One of my biggest concerns over the past few months has been the status of homeowner's mortgage tax deduction. While that issue still seems to be continually on the proverbial chopping block. On Jan. 1 both the Senate and House passed H.R. 8, legislation to avert the “fiscal cliff.” The bill has been signed into law by the President. The measure permanently extends current income tax and capital gains rates for all taxpayers with taxable income up to $400,000 for individuals and $450,000 for couples. The bill also extended several real estate related tax provisions, most notably, a one year extension to the end of 2013 of the Mortgage Debt Forgiveness Act that exempts loan amounts forgiven by lenders in short sales and foreclosures from being included in taxable income.

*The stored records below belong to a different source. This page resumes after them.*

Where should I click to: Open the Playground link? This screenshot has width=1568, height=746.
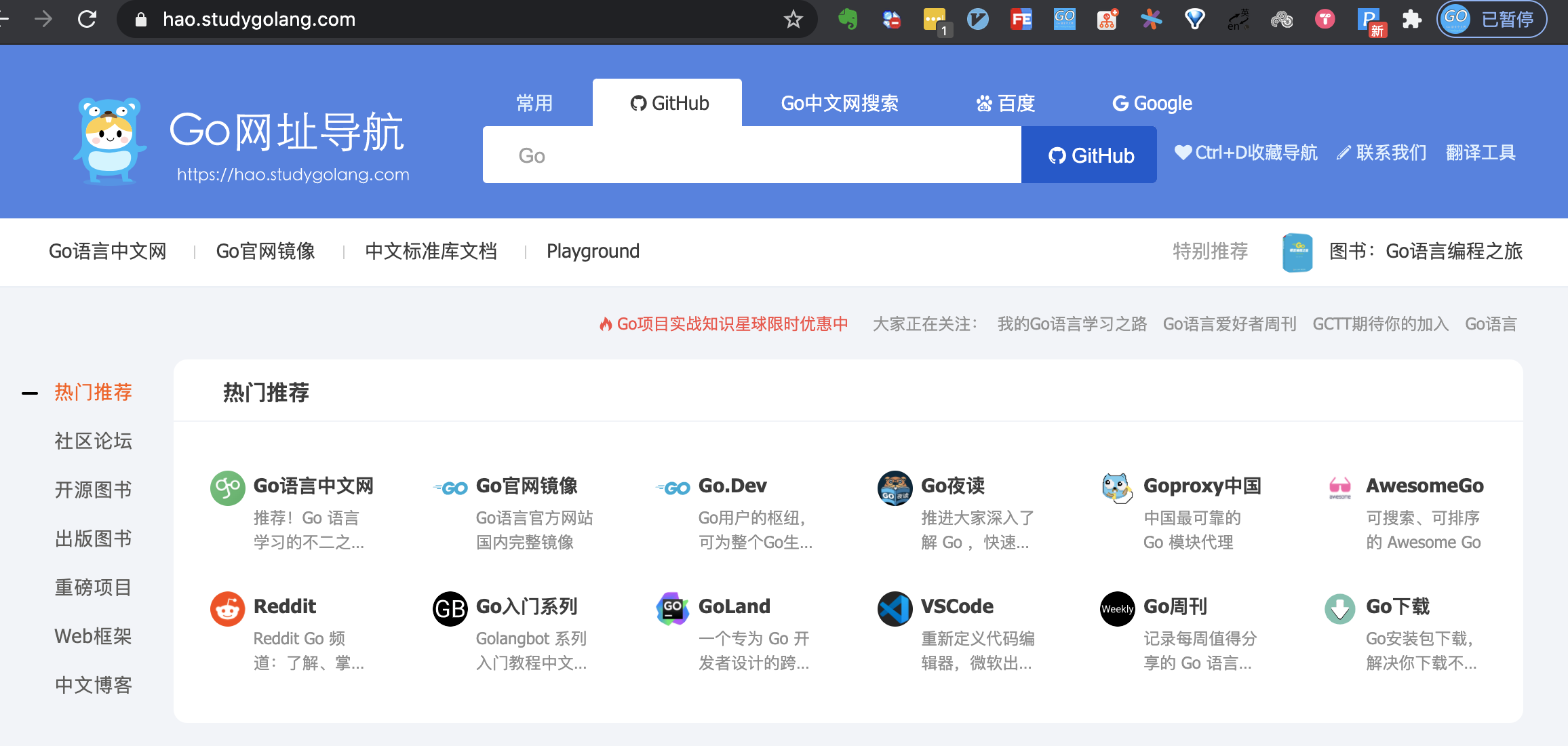coord(593,252)
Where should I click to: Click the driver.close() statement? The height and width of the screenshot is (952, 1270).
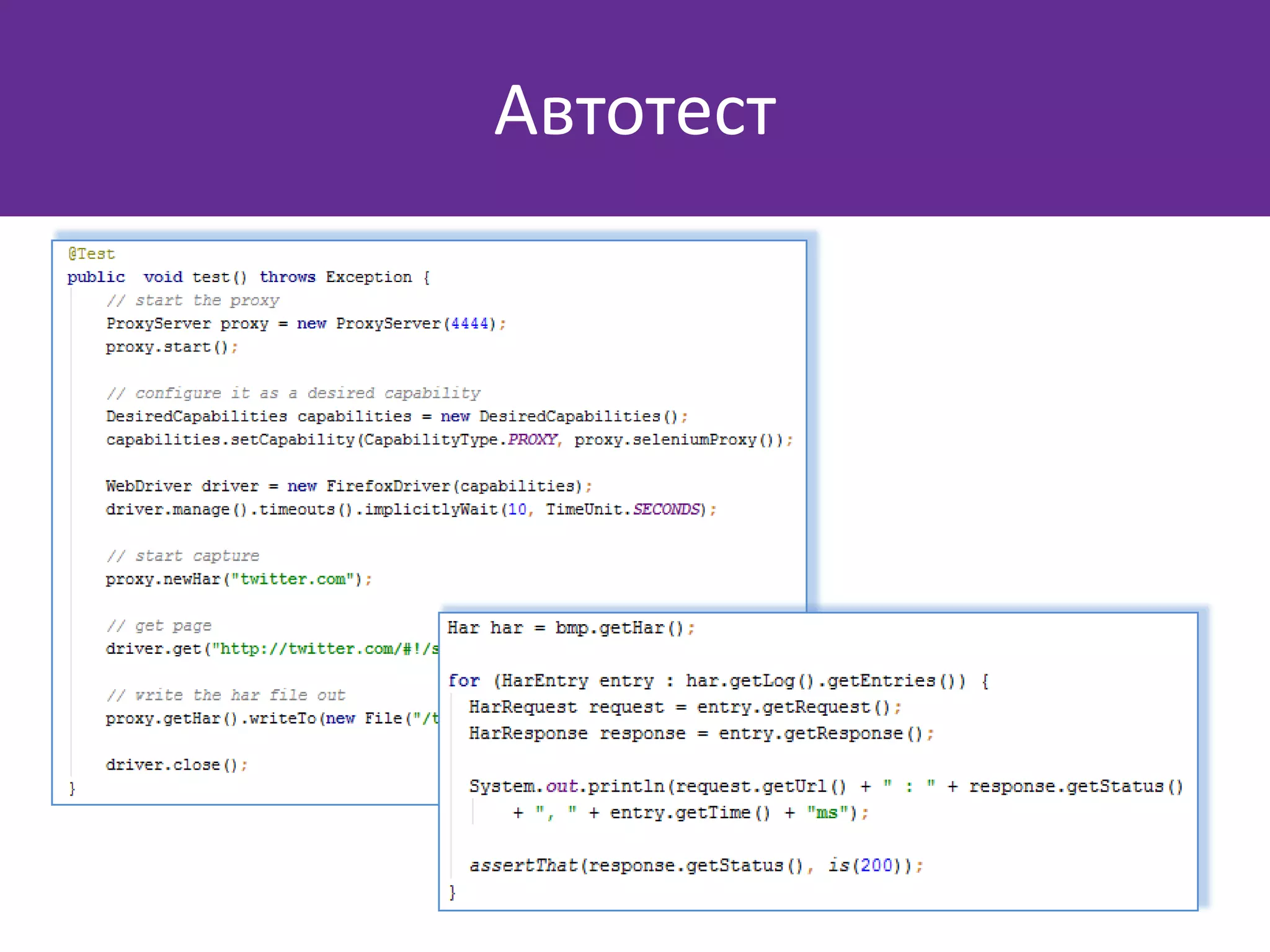point(176,765)
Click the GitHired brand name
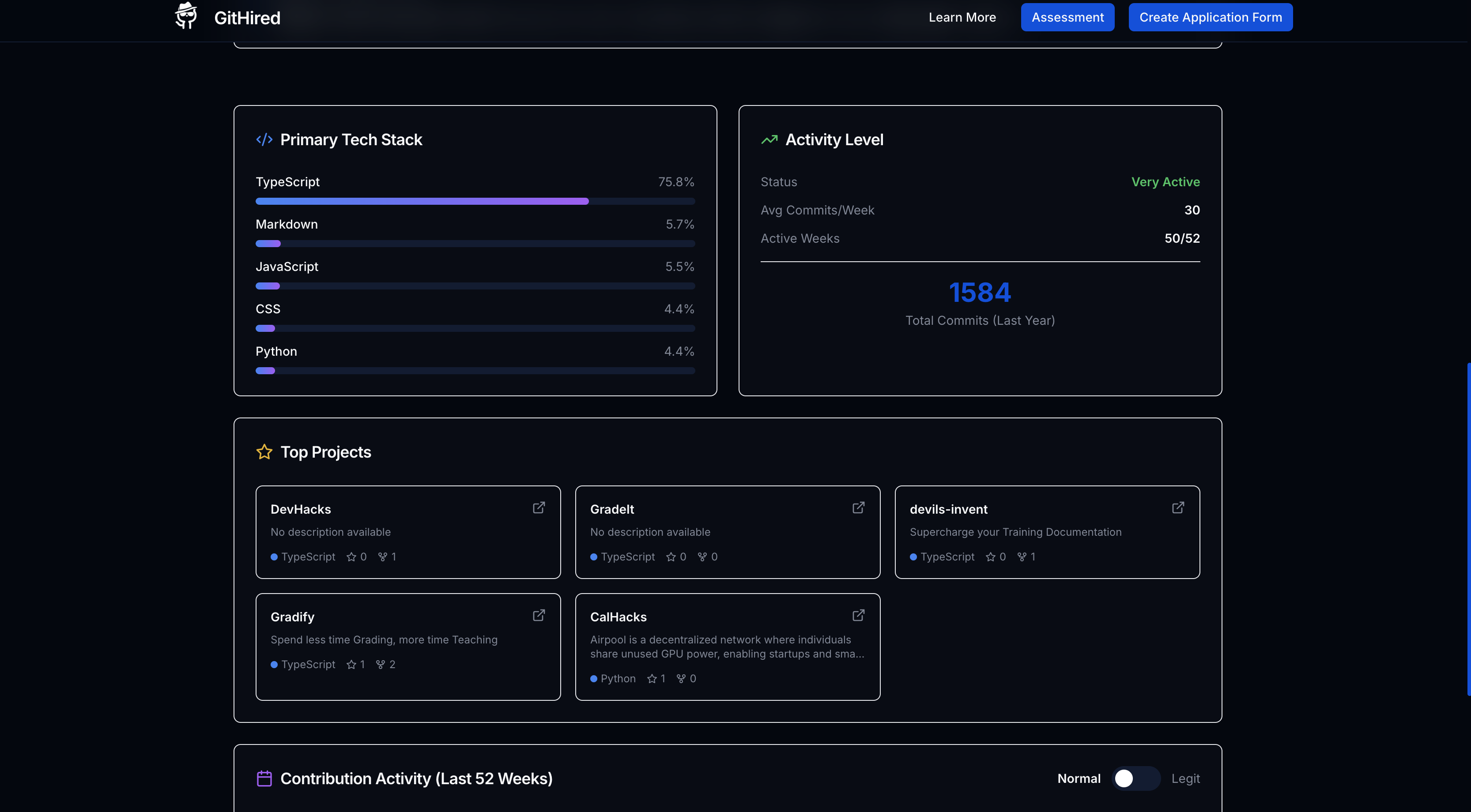The width and height of the screenshot is (1471, 812). (247, 18)
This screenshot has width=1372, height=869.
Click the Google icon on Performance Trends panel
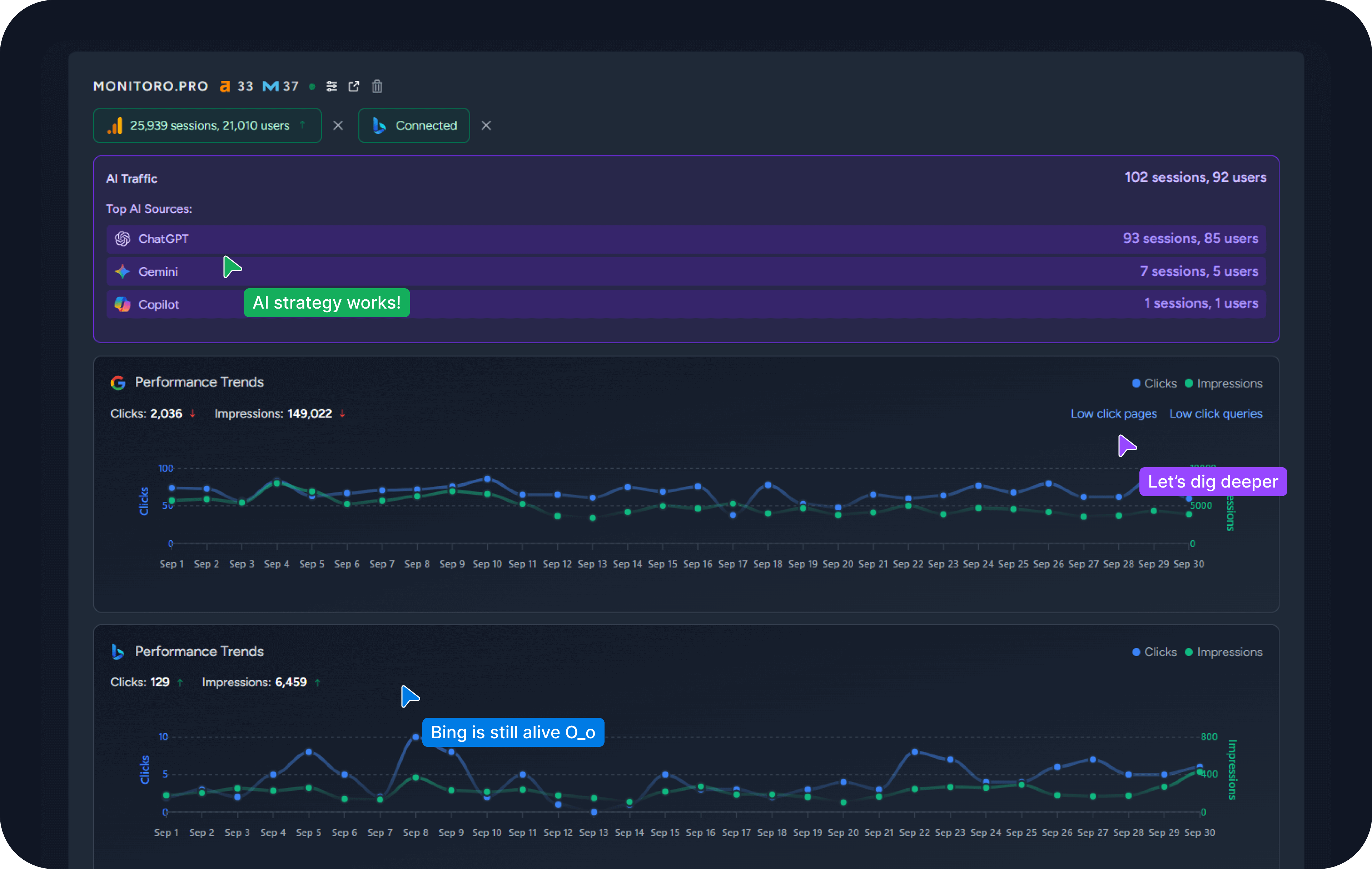(x=118, y=382)
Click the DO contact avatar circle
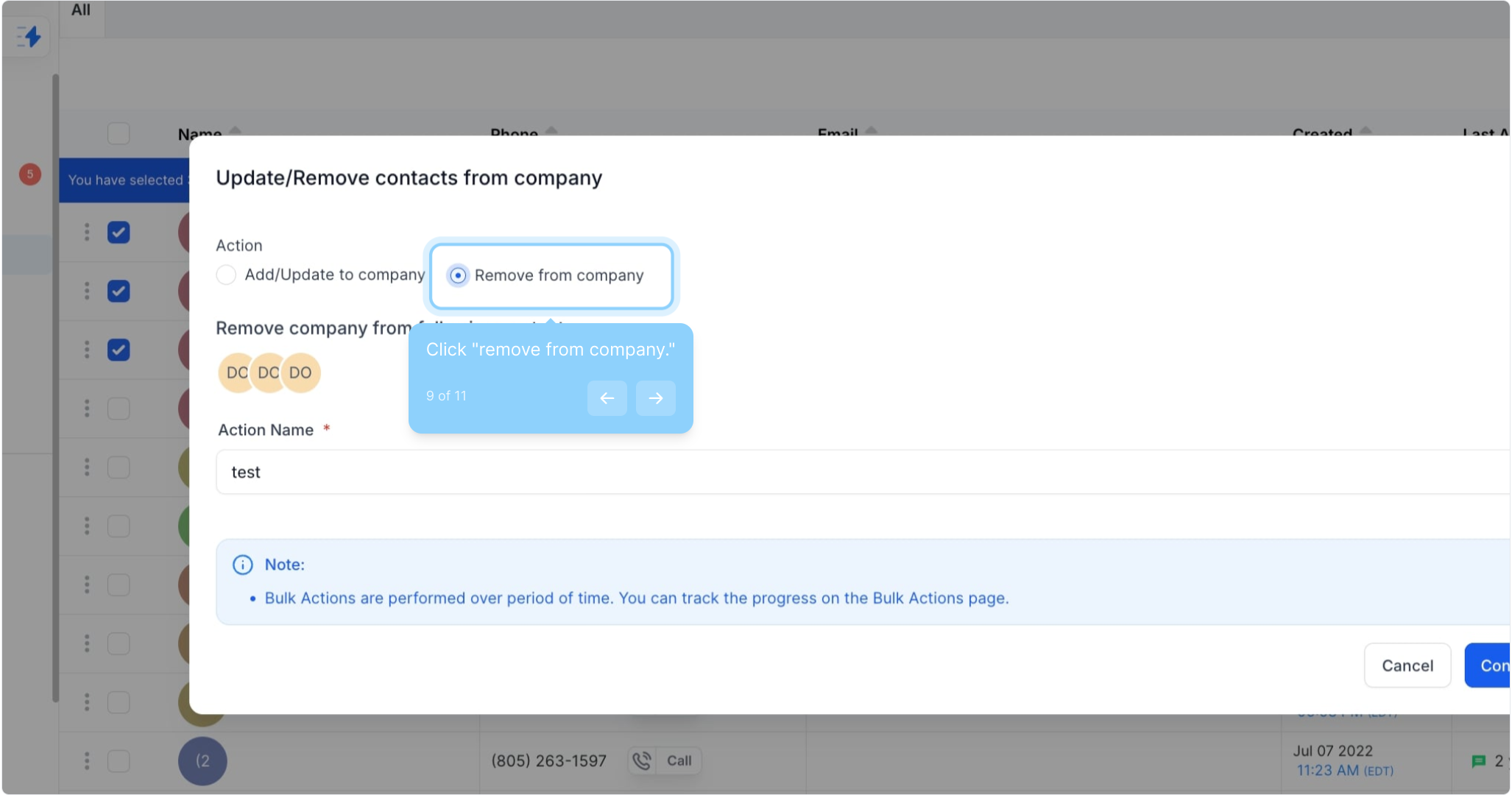1512x795 pixels. pos(300,372)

Other real estate provisions included:
- Deduction for Mortgage Insurance Premiums for filers making below $110,000
is extended through 2013 and made retroactive to cover 2012.
- 15 year straight-line cost recovery for qualified leasehold improvements on
commercial properties is extended through 2013 and made retroactive to cover
2012.
- The 10% tax credit (up to $500) for homeowners for energy improvements to
existing homes is extended through 2013 and made retroactive to cover 2012.
- Finally, so called “Pease Limitations” that reduce the value of itemized deductions were permanently repealed for most taxpayers but will be reinstituted for individuals earning above $250,000 adjusted gross income and couples above $300,000.